Broad Web Hack Hits Thousands of Servers

By Michael Santo
Editor-in-Chief, RealTechNews

Kaspersky Labs warned on Friday that hackers have launched a huge Internet hacking effort, posting malicious links on as many as 10,000 servers. The end result of the hack is that surfers may end up at a malicious server located in China, vvexe.com. Exploits are then used to launch an attack on the user’s machine.

Norton Safe Web and StopBadWare.org have reports on that site.

Once again, if you’re patched, and have up-to-date antivirus and security software, you would probably be safe from surfing to one of these sites. One question is: how are the websites being compromised, and Kaspersky hasn’t managed to determine that yet. An earlier attack this year affected 1.5 million servers, so in comparison this is small, but the attack has just begun, Kaspersky warned.

How do the attacks work?

The attackers add a tag to the html of hacked sites.

The link leads to Java Script located on one of six servers – these servers act as gateways for further redirecting of requests. We’ve identified six of these gateways and they’ve been added to the blacklist in our antivirus:

• armsart.com
• acglgoa.com
• idea21.org
• yrwap.cn
• s4d.in
• dbios.org

Visiting one of the sites results in a secret redirect to a malicious server called vvexe.com which is located in China. Exploits are then used to launch an attack on the user’s machine.

If your machine is vulnerable to even one of these exploits, then it’ll be infected by another malicious program, Trojan-Downloader.Win32.Hah.a.

This Trojan is able to download yet more malicious programs – and details of these programs are in a dedicated configuration file on the vvexe.com site.

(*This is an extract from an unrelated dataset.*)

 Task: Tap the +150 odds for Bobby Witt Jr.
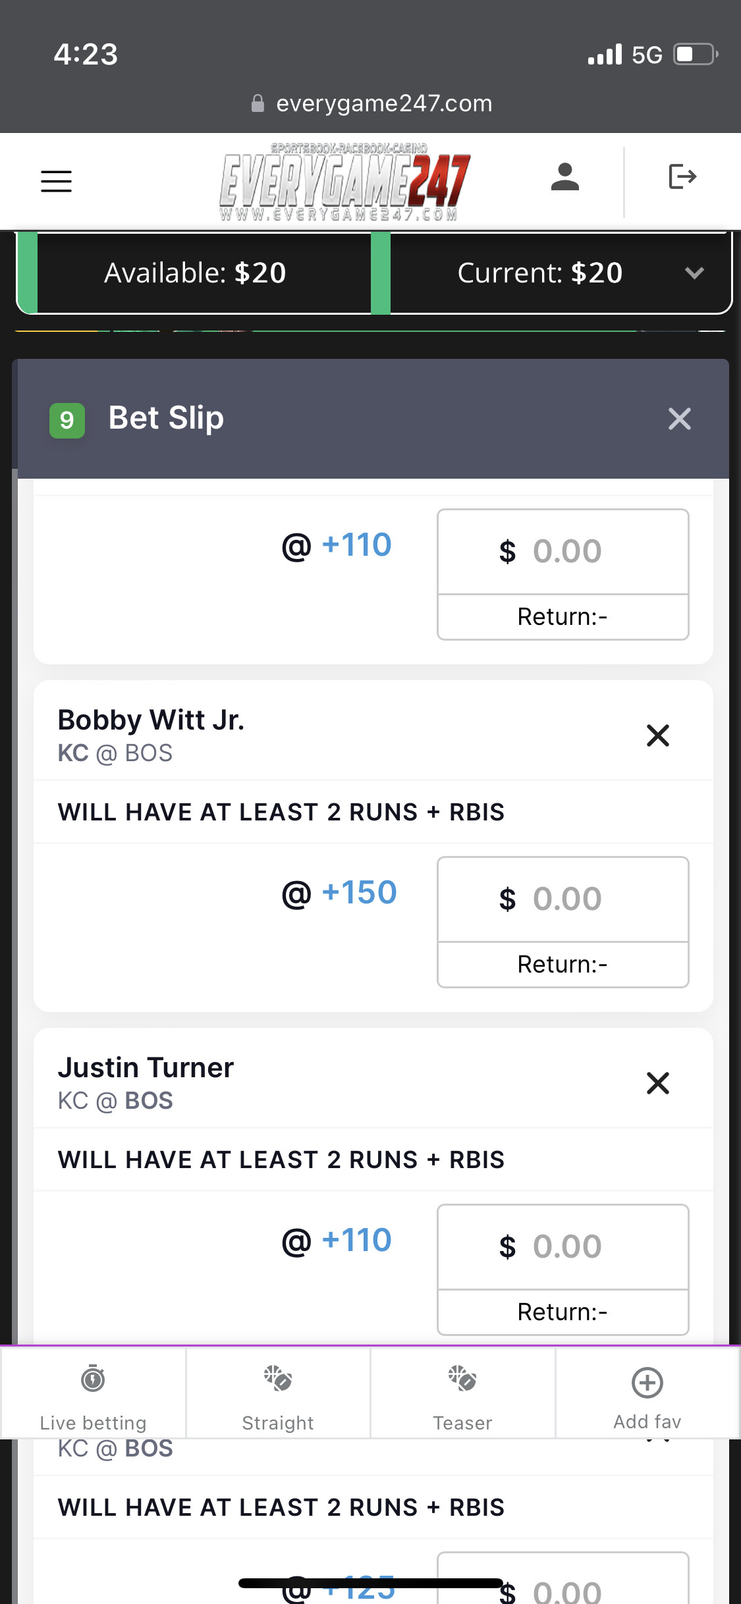tap(359, 893)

Today, we’ve seen three malicious programs being downloaded:

Trojan-GameThief.Win32.WOW.cer – a Trojan designed to steal account data from World of Warcraft accounts

Trojan-Spy.Win32.Pophot.gen – another spy program which steals data and also tries to delete a whole range of antivirus solutions
Trojan.Win32.Agent.alzv – this Trojan downloads yet more Trojan spy programs: Trojan-PSW.Win32.Delf.ctw,
Trojan-PSW.Win32.Delf.ctx,
Trojan-PSW.Win32.Delf.cty.

As I said, Kaspersky still has not determined how the sites are being compromised, but there are two scenarios which they say are the most likely: using SQL injection or using accounts to the sites which had already been stolen. They also noted that one common factor is that the majority of the hacked sites run on some type of ASP engine.